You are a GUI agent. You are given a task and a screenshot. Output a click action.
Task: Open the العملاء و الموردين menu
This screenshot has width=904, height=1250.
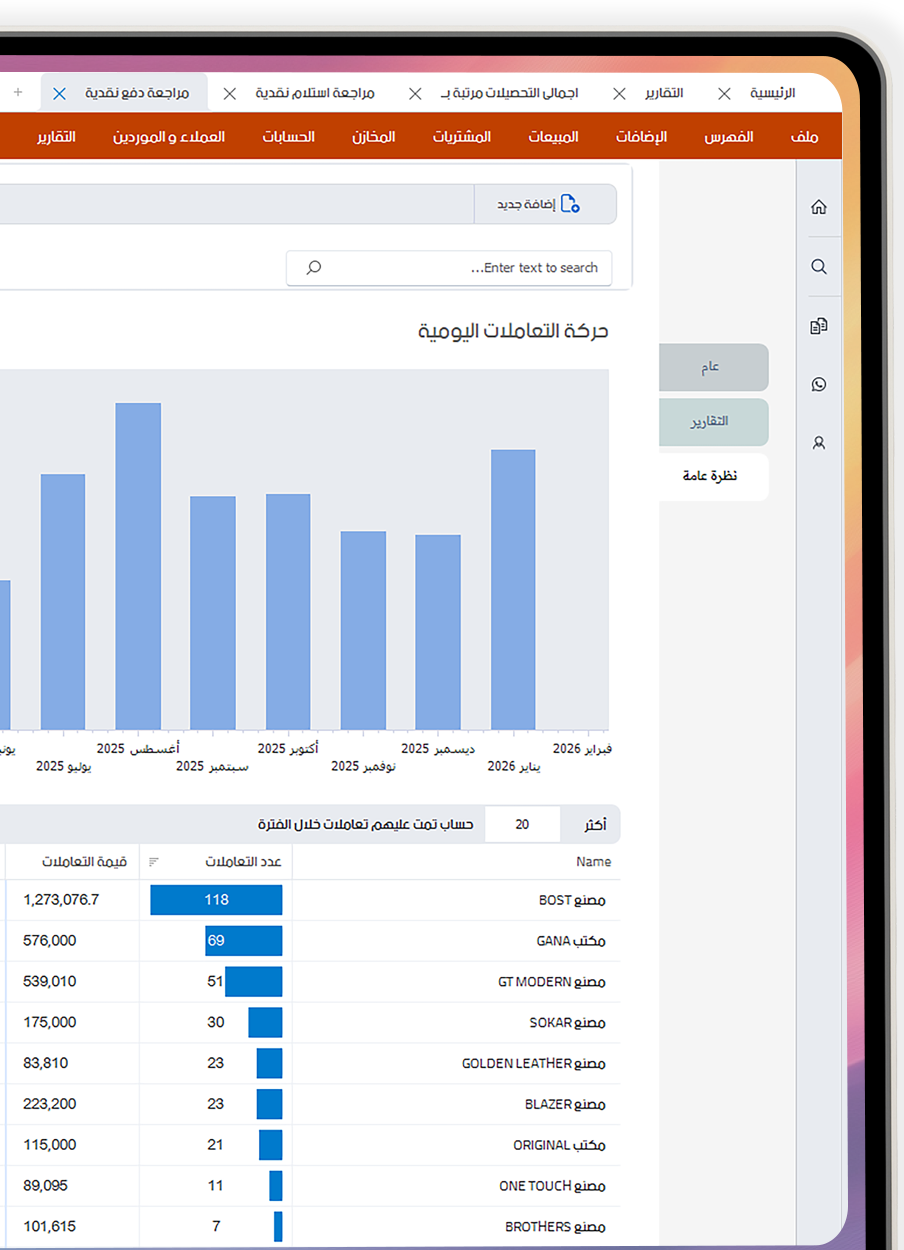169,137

━━━━━━━━━━━━━━━━━━━━

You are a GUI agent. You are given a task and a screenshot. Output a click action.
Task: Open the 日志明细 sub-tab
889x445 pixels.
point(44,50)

━━━━━━━━━━━━━━━━━━━━

For each line of the entries that contains the word "Open", make a copy.

Task: Open the العملاء و الموردين menu
Task: Open the 日志明细 sub-tab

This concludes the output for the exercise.